TASK:
Where a line of the data below has the string "sidebar", copy that line.

RECORDS:
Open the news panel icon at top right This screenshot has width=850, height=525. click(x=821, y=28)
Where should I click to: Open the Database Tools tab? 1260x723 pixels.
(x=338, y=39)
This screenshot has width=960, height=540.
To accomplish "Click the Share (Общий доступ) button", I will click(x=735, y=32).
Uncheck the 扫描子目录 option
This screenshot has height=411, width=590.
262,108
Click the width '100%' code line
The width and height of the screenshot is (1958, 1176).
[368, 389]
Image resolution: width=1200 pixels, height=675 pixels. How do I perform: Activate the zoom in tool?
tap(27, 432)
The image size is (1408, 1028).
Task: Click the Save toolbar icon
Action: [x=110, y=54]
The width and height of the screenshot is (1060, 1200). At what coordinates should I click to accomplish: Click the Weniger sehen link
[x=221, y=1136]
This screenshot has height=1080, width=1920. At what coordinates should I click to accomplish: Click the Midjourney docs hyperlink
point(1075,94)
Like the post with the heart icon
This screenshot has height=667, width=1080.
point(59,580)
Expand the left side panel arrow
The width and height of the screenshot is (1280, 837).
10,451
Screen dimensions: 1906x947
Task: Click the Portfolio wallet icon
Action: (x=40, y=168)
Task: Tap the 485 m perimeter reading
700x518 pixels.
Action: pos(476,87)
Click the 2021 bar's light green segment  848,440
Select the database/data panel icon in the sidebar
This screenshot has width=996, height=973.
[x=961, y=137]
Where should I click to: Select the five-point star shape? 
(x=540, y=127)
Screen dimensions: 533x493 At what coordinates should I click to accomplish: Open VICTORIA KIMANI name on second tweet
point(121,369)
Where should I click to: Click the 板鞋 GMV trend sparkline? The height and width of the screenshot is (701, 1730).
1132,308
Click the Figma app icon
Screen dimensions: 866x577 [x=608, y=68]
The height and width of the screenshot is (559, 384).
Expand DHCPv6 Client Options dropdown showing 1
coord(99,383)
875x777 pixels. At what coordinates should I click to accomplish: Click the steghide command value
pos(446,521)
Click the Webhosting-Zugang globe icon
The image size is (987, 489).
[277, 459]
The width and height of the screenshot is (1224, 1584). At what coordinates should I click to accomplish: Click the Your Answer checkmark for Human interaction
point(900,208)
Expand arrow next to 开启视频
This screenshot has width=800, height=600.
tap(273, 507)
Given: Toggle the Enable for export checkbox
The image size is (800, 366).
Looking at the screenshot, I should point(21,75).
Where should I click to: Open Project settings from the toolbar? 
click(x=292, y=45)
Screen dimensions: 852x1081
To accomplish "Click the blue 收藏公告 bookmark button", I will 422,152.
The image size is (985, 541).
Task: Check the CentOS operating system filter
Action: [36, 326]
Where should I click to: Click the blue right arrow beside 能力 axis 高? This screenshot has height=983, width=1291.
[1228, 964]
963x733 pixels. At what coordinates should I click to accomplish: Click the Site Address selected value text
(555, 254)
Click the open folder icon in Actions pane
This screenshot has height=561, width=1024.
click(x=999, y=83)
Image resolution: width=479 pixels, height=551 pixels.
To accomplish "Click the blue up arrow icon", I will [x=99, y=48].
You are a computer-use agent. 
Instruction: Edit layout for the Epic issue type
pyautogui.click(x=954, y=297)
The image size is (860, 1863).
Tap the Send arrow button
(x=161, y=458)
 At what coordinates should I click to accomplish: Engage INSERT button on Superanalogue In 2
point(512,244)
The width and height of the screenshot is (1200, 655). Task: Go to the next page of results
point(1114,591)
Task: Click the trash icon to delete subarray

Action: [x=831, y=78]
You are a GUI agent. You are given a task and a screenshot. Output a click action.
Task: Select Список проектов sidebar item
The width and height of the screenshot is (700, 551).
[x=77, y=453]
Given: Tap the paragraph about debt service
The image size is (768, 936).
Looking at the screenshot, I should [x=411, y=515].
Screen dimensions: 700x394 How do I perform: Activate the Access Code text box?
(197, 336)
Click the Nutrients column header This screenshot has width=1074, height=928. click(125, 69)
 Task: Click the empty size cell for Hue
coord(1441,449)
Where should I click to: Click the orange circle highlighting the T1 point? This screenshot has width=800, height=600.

RESPONSE TO THE TASK:
Select the database/data panel icon in the sidebar
Task: Select Список проектов sidebar item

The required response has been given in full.